Excerpt:
🎯Core

Context Strategies

Four approaches to managing context: write, select, compress, isolate.

The Four Pillars

Claude Code applies four context engineering strategies that work together to keep the agent effective across long sessions. These same principles apply to any agentic system you build.

Four Context Engineering Strategies
✍️
Write
Long-term memories
Scratchpad (session)
State (session)
🔍
Select
Retrieve relevant tools
Retrieve from memory
Retrieve knowledge
🗜️
Compress
Summarize context
Trim irrelevant tokens
Retain key decisions
🧊
Isolate
Partition in sandbox
Hold in environment
Multi-agent scoping

Strategy 1: Write Context — Persistent Memory

The first strategy is writing context to a persistent memory architecture. Claude Code implements a three-tier memory hierarchy that persists context across sessions:

  • Project memory (./CLAUDE.md) — shared context for the entire team: architecture, standards, conventions. Version-controlled and available to all collaborators.
  • User memory (~/.claude/CLAUDE.md) — personal preferences, code style, workflow shortcuts. User-specific, not committed to the repository.
  • Dynamic memory imports — reference other memory files using the @ symbol syntax. Allows dedicated context files to be loaded on demand.
markdown
# Project Context (./CLAUDE.md)

## Architecture Overview
This is a microservices application using:
- Node.js with Express for API services
- React with TypeScript for frontend
- PostgreSQL with Prisma ORM

## Coding Standards
- Use functional components with hooks
- Implement error boundaries for all route components
- Follow RESTful API conventions

Strategy 2: Select Context — Intelligent Retrieval

The second strategy is intelligent context retrieval through dynamic discovery. Claude Code automatically looks through folders to find relevant context files, pulls context from parent folders, and prioritizes recently used information. Users can also add persistent context with the /memory command.

💡Tip

Different tools trigger different context retrieval. When editing a file, the system checks existing code style. When running a command, it checks for existing scripts. The context selected depends on the operation being performed.

Activity:
Continue the guide on context engineering strategies from its last sentence, "The context selected depends on the operation being performed."

Information shown:
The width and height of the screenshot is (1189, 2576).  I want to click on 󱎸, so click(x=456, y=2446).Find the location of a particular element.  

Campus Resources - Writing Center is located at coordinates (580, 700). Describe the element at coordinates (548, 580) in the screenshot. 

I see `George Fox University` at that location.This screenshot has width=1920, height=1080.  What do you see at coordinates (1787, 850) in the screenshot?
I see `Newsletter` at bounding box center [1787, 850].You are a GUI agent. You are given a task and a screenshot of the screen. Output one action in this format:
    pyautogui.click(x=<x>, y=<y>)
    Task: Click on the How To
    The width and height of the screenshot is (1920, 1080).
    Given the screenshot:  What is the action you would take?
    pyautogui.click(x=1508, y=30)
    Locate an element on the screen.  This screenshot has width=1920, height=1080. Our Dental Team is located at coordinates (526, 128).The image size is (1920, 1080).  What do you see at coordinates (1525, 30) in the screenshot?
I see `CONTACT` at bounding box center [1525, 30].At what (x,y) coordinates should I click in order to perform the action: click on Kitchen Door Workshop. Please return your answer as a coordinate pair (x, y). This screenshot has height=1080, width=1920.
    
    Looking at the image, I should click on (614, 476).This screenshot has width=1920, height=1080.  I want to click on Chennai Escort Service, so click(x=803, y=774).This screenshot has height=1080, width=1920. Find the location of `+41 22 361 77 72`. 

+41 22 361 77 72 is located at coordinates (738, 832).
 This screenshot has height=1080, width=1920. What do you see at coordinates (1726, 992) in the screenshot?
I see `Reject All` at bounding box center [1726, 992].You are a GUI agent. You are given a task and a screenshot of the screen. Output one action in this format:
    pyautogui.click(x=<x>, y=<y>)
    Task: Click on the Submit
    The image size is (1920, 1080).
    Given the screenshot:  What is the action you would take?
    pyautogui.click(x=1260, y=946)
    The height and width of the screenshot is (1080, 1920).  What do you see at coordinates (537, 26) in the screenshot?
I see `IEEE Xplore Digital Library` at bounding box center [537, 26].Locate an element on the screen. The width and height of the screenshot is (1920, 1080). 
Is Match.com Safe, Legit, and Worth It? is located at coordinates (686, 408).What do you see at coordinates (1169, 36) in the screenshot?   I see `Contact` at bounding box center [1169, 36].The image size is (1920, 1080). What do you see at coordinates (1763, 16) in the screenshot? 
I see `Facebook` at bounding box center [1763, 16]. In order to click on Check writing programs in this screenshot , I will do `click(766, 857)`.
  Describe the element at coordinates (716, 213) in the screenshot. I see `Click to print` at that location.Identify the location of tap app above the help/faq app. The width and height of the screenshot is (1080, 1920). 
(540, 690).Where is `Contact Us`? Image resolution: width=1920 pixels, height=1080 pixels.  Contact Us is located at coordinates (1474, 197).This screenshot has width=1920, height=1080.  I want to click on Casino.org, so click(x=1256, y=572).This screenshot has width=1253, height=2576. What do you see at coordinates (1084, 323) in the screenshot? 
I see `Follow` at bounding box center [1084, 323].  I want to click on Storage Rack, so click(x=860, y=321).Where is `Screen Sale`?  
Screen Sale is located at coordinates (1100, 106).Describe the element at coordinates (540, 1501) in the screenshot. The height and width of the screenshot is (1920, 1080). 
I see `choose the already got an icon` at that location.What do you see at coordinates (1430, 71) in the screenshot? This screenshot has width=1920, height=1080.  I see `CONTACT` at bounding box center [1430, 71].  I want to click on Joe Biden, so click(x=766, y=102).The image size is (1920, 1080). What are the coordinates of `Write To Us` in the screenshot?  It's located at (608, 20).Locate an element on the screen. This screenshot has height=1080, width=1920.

Output of the exercise:
Strategy 3: Compress Context

The third strategy is compression — efficient representation of accumulated context. Two built-in commands handle this:

CommandBehaviorWhen to Use
/clearResets conversation history completely, keeps project + user memoryStarting fresh, conversation went in wrong direction
/compactSummarizes conversation, keeps key decisions, drops minor detailsLong session, want to reduce cost/latency without losing progress

Strategy 4: Isolate Context — Subagents

The fourth strategy is context isolation through sub-agents. Each sub-agent runs in its own context window and does not inherit the full conversation history. This enables specialized agents — a code reviewer with security focus, a testing agent with test-writing expertise, a research agent with broad search capabilities — each working with only the context they need.

markdown
# .claude/agents/code-reviewer.md
---
name: code-reviewer
description: Reviews diffs for security and performance issues
tools: Read, Grep, Bash
---

You are a senior reviewer focused on security and performance.
For each issue: file, line, severity, fix.
bash
# Invoke from main session — runs in isolated context window
> @code-reviewer review the staged diff

# Or let main agent auto-delegate based on the subagent description
> review my last commit for security issues
ℹ️Info

Without isolation, an agent trying to do everything at once gets confused by too much context. With isolation, each specialist has a specific knowledge scope and uses it effectively.